In New York City a few years ago, a woman walking along the streets stepped onto a manhole cover and was electrocuted. In Baltimore, the 14-year-old daughter of a former NFL football player died after she touched an electrified fence at a softball game. Probably, neither had ever heard of the phenomenon known as contact voltage.
The state is ordering its four electric utilities to determine whether contact voltage, or faults in a power system that can prove hazardous to humans and pets, is a problem that needs to be dealt with in New Jersey.
The Board of Public Utilities (BPU) yesterday directed the companies to assess the extent of the problem and to recommend if there should be better reporting of cases involving electric shock with energized objects.
Some commissioners called the assessment long overdue, given the risks associated with the issue.
"It’s a sad state of affairs when we have to order utilities to look at safety issues in their own infrastructure," said BPU Commissioner Nicholas Asselta, at a bimonthly meeting of the state agency in its Trenton offices. "I hope this is a wake-up call for the utilities."
The agency has been examining the problem since it first began holding stakeholder hearings with the utilities and other interested parties this past August. At the time, the utilities said the state’s current rules are adequate to deal with any potential problems, which they argued were minimal at most.
That view was countered by Power Survey Company, a Kearny-based company that provides detection services to help root out contact voltage problems. It conducted a survey of 33 urban municipalities, mostly in northern New Jersey, and detected 408 energized objects, according to a presentation it made to the agency in August.
Contact voltage is mostly a problem in urban areas where underground wires are buried and the infrastructure is aging, with a lot of foot traffic creating potential situations where contact with energized objects, such as manhole covers, streetlights and parking meters, is more common. In addition to aging, objects can become energized because of accidents and faulty workmanship.

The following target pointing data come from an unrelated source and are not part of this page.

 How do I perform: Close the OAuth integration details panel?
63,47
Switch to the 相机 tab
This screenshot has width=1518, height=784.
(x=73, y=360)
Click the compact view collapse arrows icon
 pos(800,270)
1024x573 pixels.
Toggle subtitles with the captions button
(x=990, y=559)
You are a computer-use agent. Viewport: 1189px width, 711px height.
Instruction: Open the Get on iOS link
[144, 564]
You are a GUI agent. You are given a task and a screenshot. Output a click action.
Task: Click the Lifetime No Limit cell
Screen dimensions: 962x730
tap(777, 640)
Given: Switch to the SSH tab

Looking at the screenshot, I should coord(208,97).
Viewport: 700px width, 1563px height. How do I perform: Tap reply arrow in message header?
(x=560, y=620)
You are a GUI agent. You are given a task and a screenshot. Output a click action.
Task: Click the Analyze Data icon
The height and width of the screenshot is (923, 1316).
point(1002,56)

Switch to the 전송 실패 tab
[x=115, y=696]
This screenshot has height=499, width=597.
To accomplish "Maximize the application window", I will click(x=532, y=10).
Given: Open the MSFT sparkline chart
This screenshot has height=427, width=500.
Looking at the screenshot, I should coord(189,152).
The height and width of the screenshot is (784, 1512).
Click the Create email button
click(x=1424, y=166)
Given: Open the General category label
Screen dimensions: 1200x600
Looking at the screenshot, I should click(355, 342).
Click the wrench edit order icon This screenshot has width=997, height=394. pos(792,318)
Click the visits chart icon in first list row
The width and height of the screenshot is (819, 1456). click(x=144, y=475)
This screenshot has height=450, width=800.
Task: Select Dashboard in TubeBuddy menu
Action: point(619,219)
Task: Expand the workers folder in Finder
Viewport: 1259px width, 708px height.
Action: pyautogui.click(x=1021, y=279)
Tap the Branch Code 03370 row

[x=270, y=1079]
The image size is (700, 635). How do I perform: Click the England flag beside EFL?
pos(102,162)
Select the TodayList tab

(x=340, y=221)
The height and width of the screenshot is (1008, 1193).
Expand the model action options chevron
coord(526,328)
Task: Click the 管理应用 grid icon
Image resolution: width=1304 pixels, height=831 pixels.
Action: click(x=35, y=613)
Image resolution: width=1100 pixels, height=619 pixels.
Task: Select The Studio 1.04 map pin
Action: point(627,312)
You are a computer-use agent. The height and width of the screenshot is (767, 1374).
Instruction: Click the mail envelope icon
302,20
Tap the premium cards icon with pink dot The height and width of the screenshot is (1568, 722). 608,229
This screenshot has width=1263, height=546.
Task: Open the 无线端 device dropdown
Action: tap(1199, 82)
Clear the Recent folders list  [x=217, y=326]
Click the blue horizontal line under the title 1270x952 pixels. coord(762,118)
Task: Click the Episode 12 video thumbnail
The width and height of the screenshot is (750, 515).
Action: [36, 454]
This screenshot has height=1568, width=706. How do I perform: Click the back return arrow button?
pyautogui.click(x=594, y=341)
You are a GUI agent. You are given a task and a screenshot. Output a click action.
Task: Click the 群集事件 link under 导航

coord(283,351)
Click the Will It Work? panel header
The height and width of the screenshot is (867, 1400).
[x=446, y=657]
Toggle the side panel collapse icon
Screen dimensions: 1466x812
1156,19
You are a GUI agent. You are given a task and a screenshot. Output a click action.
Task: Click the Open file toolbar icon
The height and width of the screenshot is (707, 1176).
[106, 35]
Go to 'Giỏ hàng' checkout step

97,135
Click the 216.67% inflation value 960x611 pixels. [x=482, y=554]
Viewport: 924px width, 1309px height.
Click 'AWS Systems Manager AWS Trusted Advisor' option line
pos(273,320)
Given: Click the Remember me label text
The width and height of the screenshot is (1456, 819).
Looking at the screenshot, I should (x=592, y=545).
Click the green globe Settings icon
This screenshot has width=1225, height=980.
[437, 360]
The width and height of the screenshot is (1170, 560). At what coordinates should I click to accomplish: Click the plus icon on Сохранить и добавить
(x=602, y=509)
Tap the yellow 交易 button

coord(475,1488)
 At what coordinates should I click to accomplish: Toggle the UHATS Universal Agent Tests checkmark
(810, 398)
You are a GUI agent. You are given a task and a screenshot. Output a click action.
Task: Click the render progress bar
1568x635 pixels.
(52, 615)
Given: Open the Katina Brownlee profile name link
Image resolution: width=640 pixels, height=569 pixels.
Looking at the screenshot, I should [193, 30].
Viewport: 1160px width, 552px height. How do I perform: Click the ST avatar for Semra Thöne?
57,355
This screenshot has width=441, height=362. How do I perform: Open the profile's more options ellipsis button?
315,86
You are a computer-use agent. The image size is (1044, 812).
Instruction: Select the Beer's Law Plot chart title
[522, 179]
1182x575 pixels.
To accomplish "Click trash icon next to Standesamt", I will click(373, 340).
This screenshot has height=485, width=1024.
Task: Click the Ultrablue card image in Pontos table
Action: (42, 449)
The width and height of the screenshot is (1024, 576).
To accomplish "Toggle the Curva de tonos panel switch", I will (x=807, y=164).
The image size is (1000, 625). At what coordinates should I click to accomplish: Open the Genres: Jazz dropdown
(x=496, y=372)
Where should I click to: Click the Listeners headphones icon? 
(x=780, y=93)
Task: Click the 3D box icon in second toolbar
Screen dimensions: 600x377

New Jersey’s largest utility, Public Service Electric & Gas (PSE&G), said it will furnish the agency with further information regarding its limited experiences with contact voltage, according to Bonnie Sheppard, spokeswoman. The utility recently surveyed all of its streetlight poles and randomly sampled its manholes for contact voltage. It does spot inspections of its equipment every year.
"We have never had a reportable incident involving contact voltage causing injury to members of the public, employees or contractors," Sheppard said. "Moreover, contact voltage concerns electric utility underground infrastructure and, unlike New York City, most of New Jersey’s electric utility distribution infrastructure, including PSE&G's, is overhead."
Ron Morano, a spokesman for Jersey Central Power & Light Co., the state’s second-largest utility, with more than 1 million customers, said the utility has not yet seen the written order, but added, "We understand it applies mainly to underground networks in urban areas. We have limited exposure to those situations."
BPU President Lee Solomon noted the agency does not yet know the extent of problems with contact voltage, but Asselta said it has been a big problem in New York. Commissioner Jeanne Fox urged the agency’s staff to find out how the neighboring state has dealt with the problem.
According to Power Survey, contact voltage test programs and reporting requirements do exist in other states. After the death in New York City, the New York Public Service Commission mandated that all NY cities with populations in excess of 50,000 be scanned for contact voltage via mobile detection, because it was shown that mobile detection is more effective and less costly than any other means of detection.